Butler seems hyperaware of the idea of Policy as a starting place. The album, which follows Butler’s Oscar nomination for the Her soundtrack, tempers the younger Butler brother’s interests in weightier topics. He’ll get there, he says.

“My greatest joy would be for the record to live in people’s artistic worlds right now,” Butler says. “Like, to have someone watch an episode of Broad City, then to put on their headphones and to listen to Policy as they walk to MoMA to see the Matisse exhibit. To have it be something that people find resonates with Louis C.K. or something they read in the newspaper. I’m interested in the connections for this record.”

Flavorwire: You’ve talked about Policy being influenced by all different types of American music, but specifically music made by teenagers. Unpack that a little for me.

Will Butler: I think a lot of great American music is literally made by teenagers, like the Violent Femmes, Ritchie Valens, and Bo Diddley. Ritchie Valens was 17 when he died. It’s a young person’s game. I can’t help but make American music because just from a demographic perspective, it’s all I know. I grew up listening to Michael Jackson, “La Bamba,” The Beatles, who were trying to rip off American music. There’s a lot of Motown from my youth, which is very teenage as well, about getting a job and all that stuff.

Policy strikes a little bit of this balance I’ve always appreciated in political music: it has messages about capitalism and religion, for example, but it’s not hitting you over the head with any singular idea. More than that, you can dance to nearly all of these songs — so there’s a duality to it. Arcade Fire has also employed these tactics with regards to commentary in your anthems as well. Do you think of yourself as making political music specifically?

Yes, very much so. I was conscious of this record as an introduction to Will Butler, so it’s less political than my fifth record will be, probably. [laughs] The album comes from a place of being engaged, politically, as a human. I wanted to present my ideas in a complicated way, and I think you can only do that by mixing emotions and themes, contrasting the words and the music. Essentially, I think you can only express complex ideas through playing with them. If you’re just hammering them in, it often flattens the idea. Of course, that sometimes is very useful and very powerful.

You said you see your solo work becoming more overtly political over time. How do you see that playing out?
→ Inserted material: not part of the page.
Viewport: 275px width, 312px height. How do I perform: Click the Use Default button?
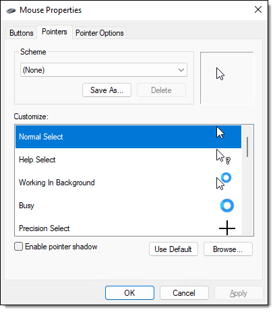[x=173, y=249]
I want it to be a conversation, so I’m not sure quite what I’ll do next. I want the record to come out, and it’s not that want to know what people think in craven way or in a “let me please you way,” but I kind of want it to respond to the people who are listening to it. I want it to feel a little bit like an improv show — but not zany. [laughs] Just in response to the world, and I’m not sure what the world of 2015 is like yet.

I think one of the greatest political albums is Good Old Boys by Randy Newman. Like “Rednecks” is sooo gnarly. It’s layer upon layer upon layer of irony, but so passionate and so disturbing. I don’t technically have the skill to achieve that at this stage of my life, but if I did have a technical ability to achieve that at this point, that would be too gnarly of an introduction, certainly. But perhaps, down the road.

Sometimes I worry we’re in a slump for political music in America, at a time when our country could use those kinds of rallying points. There were a few powerful responses to Ferguson in song, but big picture, what are your thoughts on the state of political discourse in American music?

I think part of it is just cycles of art. We’re in such a golden age of TV, and we’re in such a golden age of podcasting. A lot of the liveliness is there. I think there are great things happening in music, but it feels like music is not in a golden age. I feel like the general state of political discourse is pretty good, taken as a whole. There’s a lot that’s horrible and disgusting and depressing, but in terms of engagement — just ’cause I find myself watching a lot of TV and listening to a lot of podcasts — I feel like the whole picture isn’t hurting that much. But I agree with you that the political music is not in a golden age, nor in a silver age.

What’re you loving right now, in terms of podcasts and TV shows?

I listen to this podcast “Hardcore History.” They’re doing a six-part series on World War I, which has been really gnarly. I listen to “Planet Money.” There’s this music show I like called “Song Exploder.” I try to sample new stuff. I mean, “Serial.” I think everybody listened to “Serial.” [laughs] And, what am I watching these days? I really, really, really love Broad City.

Broad City is the commentary comedy of our time.

I know. It’s kind of that same function, where it’s super political just by being alive.

Comedy, in general, is doing really well right now. There’s a lot of comedy stuff I’m big into now, from Louie to Girls to like, Chris Rock’s recent interviews. [laughs] I sympathize with people who have given up on Girls, but I still like Girls.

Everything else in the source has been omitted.